## DOCUMENT PASSAGE
Yellowstone was the inaugural supercomputer at the NCAR-Wyoming Supercomputing Center (NWSC) in Cheyenne, Wyoming. It was installed, tested, and readied for production in the summer of 2012. The Yellowstone supercomputing cluster was decommissioned on December 31, 2017, being replaced by its successor Cheyenne.

Yellowstone was a highly capable petascale system designed for conducting breakthrough scientific research in the interdisciplinary field of Earth system science. Scientists used the computer and its associated resources to model and analyze complex processes in the atmosphere, oceans, ice caps, and throughout the Earth system, accelerating scientific research in climate change, severe weather, geomagnetic storms, carbon sequestration, aviation safety, wildfires, and many other topics. Funded by the National Science Foundation and the State and University of Wyoming, and operated by the National Center for Atmospheric Research, Yellowstone's purpose was to improve the predictive power of Earth system science simulation to benefit decision-making and planning for society.

== System description ==
Yellowstone was a 1.5-petaflops IBM iDataPlex cluster computer with 4,536 dual-socket compute nodes that contained 9,072, 2.6-GHz Intel Xeon E5-2670 8-core processors (72,576 cores), and its aggregate memory size was 145 terabytes. The nodes interconnected in a full fat tree network via a Mellanox FDR InfiniBand switching fabric. System software includes the Red Hat Enterprise Linux operating system for Scientific Computing, LSF Batch Subsystem and Resource Manager, and IBM General Parallel File System (GPFS).

## RECORDS PROVIDED

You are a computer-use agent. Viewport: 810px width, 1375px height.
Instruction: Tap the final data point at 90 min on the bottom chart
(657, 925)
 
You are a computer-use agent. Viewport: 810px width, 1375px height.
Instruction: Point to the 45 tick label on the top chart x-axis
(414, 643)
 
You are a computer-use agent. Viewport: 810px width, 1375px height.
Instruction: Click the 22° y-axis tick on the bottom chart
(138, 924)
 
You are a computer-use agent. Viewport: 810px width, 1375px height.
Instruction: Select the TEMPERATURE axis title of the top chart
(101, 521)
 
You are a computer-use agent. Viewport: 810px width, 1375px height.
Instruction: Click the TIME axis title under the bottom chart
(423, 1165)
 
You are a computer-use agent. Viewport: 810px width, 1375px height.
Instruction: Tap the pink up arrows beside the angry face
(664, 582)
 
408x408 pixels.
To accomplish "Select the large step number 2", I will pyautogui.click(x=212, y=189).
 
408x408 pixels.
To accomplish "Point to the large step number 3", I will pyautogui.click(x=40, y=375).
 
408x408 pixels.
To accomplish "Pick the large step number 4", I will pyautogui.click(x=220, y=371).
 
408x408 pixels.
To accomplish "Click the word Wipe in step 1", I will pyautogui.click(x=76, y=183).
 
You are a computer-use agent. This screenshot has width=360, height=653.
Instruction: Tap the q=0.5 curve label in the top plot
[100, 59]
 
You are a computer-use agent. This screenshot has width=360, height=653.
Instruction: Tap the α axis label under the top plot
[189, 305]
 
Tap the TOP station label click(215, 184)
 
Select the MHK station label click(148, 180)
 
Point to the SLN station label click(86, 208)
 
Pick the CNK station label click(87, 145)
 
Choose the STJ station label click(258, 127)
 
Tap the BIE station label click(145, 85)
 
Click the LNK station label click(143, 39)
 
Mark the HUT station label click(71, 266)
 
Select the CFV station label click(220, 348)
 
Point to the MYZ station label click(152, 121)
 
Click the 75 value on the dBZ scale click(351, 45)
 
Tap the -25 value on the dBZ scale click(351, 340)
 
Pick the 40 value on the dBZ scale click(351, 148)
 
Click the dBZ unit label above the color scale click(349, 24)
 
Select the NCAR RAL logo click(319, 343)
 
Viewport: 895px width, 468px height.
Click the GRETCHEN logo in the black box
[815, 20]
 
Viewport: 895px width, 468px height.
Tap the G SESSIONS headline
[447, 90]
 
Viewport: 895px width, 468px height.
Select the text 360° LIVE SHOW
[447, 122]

## TASK A
From the Yellowstone passage, transcribe the words starting with "Yellowstone was the" and going on through "its successor Cheyenne.".
## TASK B
Answer these questions using the Yellowstone passage:
(i) On what date was Yellowstone decommissioned?
(ii) Which organization operated Yellowstone?
(iii) How many compute nodes did Yellowstone have?
## TASK C
Rewrite the paragraph of the Yellowstone passage beginning "Yellowstone was a highly capable petascale system" as a shorter bulleted list, keeping its main facts.

## TASK OUTPUT A
Yellowstone was the inaugural supercomputer at the NCAR-Wyoming Supercomputing Center (NWSC) in Cheyenne, Wyoming. It was installed, tested, and readied for production in the summer of 2012. The Yellowstone supercomputing cluster was decommissioned on December 31, 2017, being replaced by its successor Cheyenne.

## TASK OUTPUT B
(i) December 31, 2017
(ii) The National Center for Atmospheric Research
(iii) 4,536

## TASK OUTPUT C
- Petascale system built for research in Earth system science
- Used to model and analyze processes in the atmosphere, oceans, ice caps and the wider Earth system
- Advanced research on climate change, severe weather, geomagnetic storms, carbon sequestration, aviation safety, wildfires and other topics
- Funded by the National Science Foundation and the State and University of Wyoming
- Operated by the National Center for Atmospheric Research
- Aimed to improve the predictive power of Earth system simulations to support decision-making and planning for society